• **HOW TO COMPLETE THIS TASK**
Give back an exact copy of the lines from the start of the material through the line bearing "8.1.7 מודל לפעולת דוד השמש (126, 313)". Include both ends and nothing else.

§

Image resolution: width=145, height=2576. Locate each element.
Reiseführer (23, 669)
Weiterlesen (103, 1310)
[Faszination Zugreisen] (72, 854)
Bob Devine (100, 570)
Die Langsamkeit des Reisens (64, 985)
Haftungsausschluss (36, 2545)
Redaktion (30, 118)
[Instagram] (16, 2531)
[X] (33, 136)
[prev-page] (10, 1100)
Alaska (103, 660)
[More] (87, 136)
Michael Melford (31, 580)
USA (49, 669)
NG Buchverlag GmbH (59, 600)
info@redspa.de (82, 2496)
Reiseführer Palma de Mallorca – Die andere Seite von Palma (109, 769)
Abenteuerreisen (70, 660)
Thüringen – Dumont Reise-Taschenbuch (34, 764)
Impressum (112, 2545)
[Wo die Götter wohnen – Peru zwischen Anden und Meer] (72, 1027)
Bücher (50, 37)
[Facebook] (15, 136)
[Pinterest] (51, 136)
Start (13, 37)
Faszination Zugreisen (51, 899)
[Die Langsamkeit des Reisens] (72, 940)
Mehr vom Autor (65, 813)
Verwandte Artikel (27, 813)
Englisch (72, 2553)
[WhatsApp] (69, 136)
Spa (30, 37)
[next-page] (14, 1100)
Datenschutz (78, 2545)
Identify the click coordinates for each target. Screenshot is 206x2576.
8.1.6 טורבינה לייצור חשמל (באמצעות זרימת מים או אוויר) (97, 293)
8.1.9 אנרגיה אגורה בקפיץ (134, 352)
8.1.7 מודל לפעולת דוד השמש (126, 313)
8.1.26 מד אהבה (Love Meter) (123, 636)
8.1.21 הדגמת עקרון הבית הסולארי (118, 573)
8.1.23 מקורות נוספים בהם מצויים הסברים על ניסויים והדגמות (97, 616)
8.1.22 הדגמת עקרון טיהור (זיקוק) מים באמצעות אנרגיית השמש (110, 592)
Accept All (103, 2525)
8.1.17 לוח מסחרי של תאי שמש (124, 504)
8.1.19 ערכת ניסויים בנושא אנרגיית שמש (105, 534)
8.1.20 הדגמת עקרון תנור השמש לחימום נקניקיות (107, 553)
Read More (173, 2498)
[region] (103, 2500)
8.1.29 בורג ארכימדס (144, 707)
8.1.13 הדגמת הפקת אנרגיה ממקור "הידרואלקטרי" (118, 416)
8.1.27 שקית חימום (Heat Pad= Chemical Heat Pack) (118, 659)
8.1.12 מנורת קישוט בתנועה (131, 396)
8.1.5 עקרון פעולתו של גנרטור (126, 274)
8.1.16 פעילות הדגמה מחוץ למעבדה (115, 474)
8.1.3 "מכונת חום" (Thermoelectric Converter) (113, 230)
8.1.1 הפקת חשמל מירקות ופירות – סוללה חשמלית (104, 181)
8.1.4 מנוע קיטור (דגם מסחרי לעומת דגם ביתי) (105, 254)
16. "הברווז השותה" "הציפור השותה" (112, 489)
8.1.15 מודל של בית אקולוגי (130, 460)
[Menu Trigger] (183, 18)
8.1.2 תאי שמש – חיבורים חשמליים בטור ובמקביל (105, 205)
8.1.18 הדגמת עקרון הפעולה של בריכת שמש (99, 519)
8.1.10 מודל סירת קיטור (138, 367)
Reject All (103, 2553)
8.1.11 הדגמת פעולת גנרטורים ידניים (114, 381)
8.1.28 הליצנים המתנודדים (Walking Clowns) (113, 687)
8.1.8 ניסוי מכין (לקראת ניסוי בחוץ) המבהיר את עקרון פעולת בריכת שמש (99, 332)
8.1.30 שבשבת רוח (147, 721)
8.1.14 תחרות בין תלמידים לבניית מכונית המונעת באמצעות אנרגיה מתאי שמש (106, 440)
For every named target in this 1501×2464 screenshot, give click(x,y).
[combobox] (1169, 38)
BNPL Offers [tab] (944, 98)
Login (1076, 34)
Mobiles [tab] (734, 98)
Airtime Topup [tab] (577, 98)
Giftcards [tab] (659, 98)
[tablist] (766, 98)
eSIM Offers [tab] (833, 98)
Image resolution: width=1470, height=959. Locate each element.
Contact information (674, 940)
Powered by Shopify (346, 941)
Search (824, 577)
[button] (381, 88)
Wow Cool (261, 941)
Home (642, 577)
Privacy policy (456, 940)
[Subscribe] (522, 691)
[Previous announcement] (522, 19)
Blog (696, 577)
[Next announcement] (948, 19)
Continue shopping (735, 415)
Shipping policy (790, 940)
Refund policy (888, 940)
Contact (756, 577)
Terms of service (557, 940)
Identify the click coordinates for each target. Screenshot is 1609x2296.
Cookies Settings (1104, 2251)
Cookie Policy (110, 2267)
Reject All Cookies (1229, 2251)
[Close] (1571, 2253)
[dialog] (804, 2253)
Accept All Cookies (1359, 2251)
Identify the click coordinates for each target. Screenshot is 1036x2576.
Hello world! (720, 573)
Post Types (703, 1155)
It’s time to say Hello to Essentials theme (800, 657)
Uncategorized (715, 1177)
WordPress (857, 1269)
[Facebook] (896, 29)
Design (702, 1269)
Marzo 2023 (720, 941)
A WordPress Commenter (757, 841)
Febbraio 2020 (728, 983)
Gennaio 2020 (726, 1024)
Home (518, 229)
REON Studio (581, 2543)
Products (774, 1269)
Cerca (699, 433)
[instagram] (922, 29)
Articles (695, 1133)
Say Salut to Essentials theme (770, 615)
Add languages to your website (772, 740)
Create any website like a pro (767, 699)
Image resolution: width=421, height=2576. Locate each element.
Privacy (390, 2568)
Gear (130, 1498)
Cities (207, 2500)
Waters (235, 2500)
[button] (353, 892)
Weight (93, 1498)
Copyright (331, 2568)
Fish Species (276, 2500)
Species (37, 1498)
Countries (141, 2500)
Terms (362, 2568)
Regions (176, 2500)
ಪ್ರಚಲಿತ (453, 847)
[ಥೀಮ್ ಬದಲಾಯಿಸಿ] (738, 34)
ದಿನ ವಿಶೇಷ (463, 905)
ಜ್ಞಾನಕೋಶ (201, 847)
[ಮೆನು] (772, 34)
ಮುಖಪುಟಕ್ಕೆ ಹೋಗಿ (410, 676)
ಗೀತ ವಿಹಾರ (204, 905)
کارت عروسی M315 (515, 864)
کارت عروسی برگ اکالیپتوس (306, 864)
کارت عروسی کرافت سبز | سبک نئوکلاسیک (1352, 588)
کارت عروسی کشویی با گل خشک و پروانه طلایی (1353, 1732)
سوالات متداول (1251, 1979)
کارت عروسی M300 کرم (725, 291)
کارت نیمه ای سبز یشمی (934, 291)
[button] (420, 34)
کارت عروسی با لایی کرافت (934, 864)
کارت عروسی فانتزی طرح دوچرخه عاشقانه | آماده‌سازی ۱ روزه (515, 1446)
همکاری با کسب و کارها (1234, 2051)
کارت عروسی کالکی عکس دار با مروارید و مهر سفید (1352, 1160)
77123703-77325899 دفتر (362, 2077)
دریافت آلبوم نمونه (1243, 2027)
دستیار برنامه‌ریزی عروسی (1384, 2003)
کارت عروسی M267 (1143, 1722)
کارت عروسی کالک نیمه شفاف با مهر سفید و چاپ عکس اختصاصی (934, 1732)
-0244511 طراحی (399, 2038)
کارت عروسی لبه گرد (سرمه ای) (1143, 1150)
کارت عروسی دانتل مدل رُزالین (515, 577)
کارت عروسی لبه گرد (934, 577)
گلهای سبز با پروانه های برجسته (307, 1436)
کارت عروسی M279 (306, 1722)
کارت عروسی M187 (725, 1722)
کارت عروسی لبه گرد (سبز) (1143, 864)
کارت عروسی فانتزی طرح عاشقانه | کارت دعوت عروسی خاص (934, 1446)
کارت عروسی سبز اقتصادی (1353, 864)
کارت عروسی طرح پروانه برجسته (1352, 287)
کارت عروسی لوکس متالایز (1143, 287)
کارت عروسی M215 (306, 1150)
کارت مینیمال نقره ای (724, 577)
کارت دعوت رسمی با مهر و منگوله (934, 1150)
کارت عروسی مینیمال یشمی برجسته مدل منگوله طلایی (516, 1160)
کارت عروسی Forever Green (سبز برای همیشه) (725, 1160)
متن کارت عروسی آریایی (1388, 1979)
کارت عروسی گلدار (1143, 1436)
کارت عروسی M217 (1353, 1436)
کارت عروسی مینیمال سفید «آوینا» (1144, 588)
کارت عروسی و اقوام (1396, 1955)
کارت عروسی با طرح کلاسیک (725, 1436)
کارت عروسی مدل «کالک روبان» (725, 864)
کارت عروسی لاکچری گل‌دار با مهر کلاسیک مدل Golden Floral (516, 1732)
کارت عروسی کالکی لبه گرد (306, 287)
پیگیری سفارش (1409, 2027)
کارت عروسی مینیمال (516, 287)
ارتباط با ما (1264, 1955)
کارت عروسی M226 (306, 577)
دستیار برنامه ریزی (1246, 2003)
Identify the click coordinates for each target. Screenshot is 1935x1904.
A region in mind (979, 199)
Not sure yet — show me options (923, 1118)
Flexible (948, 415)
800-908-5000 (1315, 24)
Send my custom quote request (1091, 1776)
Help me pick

§

• **REPLY**
Image resolution: width=145, height=2576. Locate each element.
Reiseführer (23, 669)
Weiterlesen (103, 1310)
[Faszination Zugreisen] (72, 854)
Bob Devine (100, 570)
Die Langsamkeit des Reisens (64, 985)
Haftungsausschluss (36, 2545)
Redaktion (30, 118)
[Instagram] (16, 2531)
[X] (33, 136)
[prev-page] (10, 1100)
Alaska (103, 660)
[More] (87, 136)
Michael Melford (31, 580)
USA (49, 669)
NG Buchverlag GmbH (59, 600)
info@redspa.de (82, 2496)
Reiseführer Palma de Mallorca – Die andere Seite von Palma (109, 769)
Abenteuerreisen (70, 660)
Thüringen – Dumont Reise-Taschenbuch (34, 764)
Impressum (112, 2545)
[Wo die Götter wohnen – Peru zwischen Anden und Meer] (72, 1027)
Bücher (50, 37)
[Facebook] (15, 136)
[Pinterest] (51, 136)
Start (13, 37)
Faszination Zugreisen (51, 899)
[Die Langsamkeit des Reisens] (72, 940)
Mehr vom Autor (65, 813)
Verwandte Artikel (27, 813)
Englisch (72, 2553)
[WhatsApp] (69, 136)
Spa (30, 37)
[next-page] (14, 1100)
Datenschutz (78, 2545)
Identify the click coordinates for each target. Screenshot is 206x2576.
8.1.6 טורבינה לייצור חשמל (באמצעות זרימת מים או אוויר) (97, 293)
8.1.9 אנרגיה אגורה בקפיץ (134, 352)
8.1.7 מודל לפעולת דוד השמש (126, 313)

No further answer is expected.